Lines outside the range are not wanted. Give again exactly the lines between the line holding "Given: Click the 67 shares count" and the line holding "The width and height of the screenshot is (800, 668).", inclusive, from the listing below.
** Listed entries follows **
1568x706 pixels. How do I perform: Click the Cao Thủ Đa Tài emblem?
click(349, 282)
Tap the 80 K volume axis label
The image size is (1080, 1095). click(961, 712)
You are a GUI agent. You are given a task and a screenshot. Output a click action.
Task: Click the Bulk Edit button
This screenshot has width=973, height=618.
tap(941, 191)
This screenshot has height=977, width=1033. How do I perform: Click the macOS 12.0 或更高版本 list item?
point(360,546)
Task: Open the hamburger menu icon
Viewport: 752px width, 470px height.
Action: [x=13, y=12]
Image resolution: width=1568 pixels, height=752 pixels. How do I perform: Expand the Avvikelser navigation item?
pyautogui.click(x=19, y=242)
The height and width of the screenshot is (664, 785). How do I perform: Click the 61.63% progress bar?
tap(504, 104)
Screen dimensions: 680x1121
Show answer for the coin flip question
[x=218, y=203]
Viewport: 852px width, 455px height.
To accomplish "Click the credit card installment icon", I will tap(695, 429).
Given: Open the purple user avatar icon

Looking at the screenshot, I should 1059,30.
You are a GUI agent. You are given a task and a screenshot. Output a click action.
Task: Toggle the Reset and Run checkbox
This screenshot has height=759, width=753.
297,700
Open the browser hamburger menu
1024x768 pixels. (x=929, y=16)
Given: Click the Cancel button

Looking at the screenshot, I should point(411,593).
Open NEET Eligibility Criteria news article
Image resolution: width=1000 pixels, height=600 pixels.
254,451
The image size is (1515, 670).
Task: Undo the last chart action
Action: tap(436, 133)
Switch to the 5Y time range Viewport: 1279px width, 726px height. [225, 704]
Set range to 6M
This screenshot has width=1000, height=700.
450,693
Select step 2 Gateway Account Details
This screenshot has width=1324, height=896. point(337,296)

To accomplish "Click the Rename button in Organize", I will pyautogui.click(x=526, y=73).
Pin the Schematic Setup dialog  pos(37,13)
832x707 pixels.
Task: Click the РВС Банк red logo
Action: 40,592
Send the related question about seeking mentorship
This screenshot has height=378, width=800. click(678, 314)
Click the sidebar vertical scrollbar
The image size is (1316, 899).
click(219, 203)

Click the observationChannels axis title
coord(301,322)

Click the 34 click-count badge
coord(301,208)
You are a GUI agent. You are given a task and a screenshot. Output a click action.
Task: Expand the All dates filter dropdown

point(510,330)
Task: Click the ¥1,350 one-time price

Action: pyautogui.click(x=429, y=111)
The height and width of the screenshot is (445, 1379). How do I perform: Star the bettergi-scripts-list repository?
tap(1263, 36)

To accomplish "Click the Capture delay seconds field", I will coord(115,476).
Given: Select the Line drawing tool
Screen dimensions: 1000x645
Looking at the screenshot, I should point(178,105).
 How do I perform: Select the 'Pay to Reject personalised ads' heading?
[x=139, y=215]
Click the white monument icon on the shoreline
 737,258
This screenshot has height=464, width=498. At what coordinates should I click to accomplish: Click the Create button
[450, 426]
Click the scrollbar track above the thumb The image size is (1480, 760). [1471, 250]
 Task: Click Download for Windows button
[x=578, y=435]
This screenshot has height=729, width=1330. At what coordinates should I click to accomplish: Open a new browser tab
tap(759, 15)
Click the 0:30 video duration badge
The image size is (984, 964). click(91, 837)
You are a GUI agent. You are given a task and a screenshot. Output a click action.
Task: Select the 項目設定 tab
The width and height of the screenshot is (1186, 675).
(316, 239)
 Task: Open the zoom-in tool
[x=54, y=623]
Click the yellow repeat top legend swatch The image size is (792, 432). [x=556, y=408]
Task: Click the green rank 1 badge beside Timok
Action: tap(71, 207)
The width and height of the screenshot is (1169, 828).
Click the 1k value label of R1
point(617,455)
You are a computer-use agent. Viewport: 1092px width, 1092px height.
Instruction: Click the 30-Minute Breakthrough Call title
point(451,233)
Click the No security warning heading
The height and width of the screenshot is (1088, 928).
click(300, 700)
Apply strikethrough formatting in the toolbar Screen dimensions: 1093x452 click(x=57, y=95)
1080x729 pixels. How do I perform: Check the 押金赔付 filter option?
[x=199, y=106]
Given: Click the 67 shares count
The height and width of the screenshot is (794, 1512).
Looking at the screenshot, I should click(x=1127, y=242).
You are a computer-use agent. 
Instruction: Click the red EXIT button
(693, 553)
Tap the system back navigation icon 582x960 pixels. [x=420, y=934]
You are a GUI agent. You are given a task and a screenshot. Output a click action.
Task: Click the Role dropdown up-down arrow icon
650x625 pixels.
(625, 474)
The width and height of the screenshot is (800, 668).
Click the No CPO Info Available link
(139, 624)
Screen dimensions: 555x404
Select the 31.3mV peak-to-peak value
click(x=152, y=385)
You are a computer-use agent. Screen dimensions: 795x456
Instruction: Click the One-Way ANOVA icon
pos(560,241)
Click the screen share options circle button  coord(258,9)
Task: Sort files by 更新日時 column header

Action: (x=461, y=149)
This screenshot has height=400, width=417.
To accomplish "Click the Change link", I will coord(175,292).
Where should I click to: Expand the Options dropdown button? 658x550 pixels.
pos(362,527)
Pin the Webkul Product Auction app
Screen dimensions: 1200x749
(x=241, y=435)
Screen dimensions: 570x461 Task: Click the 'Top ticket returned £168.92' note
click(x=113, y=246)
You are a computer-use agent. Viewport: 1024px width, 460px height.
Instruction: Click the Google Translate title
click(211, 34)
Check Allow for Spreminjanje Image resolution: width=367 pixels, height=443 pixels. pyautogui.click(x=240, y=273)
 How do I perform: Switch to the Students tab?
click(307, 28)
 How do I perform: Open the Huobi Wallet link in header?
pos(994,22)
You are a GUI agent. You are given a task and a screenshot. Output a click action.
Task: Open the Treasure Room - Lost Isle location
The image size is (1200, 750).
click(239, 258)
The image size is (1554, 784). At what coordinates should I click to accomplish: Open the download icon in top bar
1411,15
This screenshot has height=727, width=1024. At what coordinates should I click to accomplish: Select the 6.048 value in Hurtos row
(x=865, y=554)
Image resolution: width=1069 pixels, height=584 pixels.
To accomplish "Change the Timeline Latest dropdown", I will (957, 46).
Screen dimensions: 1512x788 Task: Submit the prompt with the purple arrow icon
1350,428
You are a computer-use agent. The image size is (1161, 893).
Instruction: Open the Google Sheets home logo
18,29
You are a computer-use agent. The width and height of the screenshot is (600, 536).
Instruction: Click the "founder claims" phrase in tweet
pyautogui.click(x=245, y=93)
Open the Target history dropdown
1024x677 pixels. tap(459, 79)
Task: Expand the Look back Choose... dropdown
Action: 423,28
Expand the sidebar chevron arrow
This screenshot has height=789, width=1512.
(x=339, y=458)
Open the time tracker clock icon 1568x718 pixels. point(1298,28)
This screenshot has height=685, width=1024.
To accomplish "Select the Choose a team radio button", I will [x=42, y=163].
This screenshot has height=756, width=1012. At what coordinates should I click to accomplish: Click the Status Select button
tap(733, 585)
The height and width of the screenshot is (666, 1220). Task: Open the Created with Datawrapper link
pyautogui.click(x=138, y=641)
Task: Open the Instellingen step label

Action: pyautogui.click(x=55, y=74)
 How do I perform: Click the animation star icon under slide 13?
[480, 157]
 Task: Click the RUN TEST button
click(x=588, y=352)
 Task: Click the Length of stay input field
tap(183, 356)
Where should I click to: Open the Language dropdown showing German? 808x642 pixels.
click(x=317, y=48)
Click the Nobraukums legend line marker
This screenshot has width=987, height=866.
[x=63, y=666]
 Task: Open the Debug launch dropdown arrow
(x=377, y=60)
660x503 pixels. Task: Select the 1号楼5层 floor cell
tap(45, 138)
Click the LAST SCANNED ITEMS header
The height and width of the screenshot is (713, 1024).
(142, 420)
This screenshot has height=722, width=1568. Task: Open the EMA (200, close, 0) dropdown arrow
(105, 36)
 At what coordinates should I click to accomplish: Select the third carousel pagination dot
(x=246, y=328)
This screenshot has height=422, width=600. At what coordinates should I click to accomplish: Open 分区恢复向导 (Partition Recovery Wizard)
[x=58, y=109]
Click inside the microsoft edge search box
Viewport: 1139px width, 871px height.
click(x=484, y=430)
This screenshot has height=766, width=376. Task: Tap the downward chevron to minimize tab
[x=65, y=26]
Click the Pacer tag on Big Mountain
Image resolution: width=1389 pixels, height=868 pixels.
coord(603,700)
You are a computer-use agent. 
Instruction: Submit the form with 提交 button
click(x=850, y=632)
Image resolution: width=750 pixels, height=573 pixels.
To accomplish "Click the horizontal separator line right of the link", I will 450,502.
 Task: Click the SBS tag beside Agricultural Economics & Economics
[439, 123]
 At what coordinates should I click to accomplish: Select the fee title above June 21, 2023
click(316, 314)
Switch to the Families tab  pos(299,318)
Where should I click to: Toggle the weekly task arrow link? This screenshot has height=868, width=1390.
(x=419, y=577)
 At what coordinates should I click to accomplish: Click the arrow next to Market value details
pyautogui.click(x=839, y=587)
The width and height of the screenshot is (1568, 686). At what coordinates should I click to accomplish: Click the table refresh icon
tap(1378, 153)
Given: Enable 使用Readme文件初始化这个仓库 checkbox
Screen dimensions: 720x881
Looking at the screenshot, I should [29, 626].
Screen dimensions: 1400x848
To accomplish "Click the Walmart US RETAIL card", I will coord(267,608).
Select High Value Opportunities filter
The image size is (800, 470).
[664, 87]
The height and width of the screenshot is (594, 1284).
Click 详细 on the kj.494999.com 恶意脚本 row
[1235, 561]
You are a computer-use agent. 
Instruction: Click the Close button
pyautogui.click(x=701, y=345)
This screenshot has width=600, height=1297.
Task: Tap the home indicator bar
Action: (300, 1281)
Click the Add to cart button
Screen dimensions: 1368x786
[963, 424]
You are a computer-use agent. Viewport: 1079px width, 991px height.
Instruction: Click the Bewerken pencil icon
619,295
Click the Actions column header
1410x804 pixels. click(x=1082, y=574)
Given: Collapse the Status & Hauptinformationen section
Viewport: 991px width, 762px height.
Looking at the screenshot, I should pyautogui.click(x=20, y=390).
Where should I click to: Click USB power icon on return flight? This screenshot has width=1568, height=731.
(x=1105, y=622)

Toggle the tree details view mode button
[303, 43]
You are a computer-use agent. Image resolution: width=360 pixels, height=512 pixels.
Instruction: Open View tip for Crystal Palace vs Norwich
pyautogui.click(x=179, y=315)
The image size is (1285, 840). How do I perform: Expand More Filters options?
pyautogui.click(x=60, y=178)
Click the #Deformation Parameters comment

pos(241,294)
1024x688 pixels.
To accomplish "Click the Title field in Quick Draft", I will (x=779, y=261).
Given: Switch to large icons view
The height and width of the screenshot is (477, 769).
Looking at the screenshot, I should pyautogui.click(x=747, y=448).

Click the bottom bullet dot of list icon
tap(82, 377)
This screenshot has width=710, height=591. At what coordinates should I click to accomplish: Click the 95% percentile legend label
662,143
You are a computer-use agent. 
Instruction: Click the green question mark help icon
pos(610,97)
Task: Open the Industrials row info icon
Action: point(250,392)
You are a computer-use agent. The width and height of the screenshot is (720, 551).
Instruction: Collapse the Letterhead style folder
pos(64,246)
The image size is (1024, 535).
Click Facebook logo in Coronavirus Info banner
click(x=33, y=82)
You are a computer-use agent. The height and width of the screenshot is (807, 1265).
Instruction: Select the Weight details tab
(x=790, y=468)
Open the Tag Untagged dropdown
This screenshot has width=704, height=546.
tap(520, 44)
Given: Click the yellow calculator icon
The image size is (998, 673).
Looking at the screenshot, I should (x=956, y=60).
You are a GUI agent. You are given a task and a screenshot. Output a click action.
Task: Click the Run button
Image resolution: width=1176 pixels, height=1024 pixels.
** End of Listed entries **
Reply to the exercise:
Given: Click the 67 shares count
The height and width of the screenshot is (794, 1512).
Looking at the screenshot, I should click(x=1127, y=242).
You are a computer-use agent. 
Instruction: Click the red EXIT button
(693, 553)
Tap the system back navigation icon 582x960 pixels. [x=420, y=934]
You are a GUI agent. You are given a task and a screenshot. Output a click action.
Task: Click the Role dropdown up-down arrow icon
650x625 pixels.
(625, 474)
The width and height of the screenshot is (800, 668).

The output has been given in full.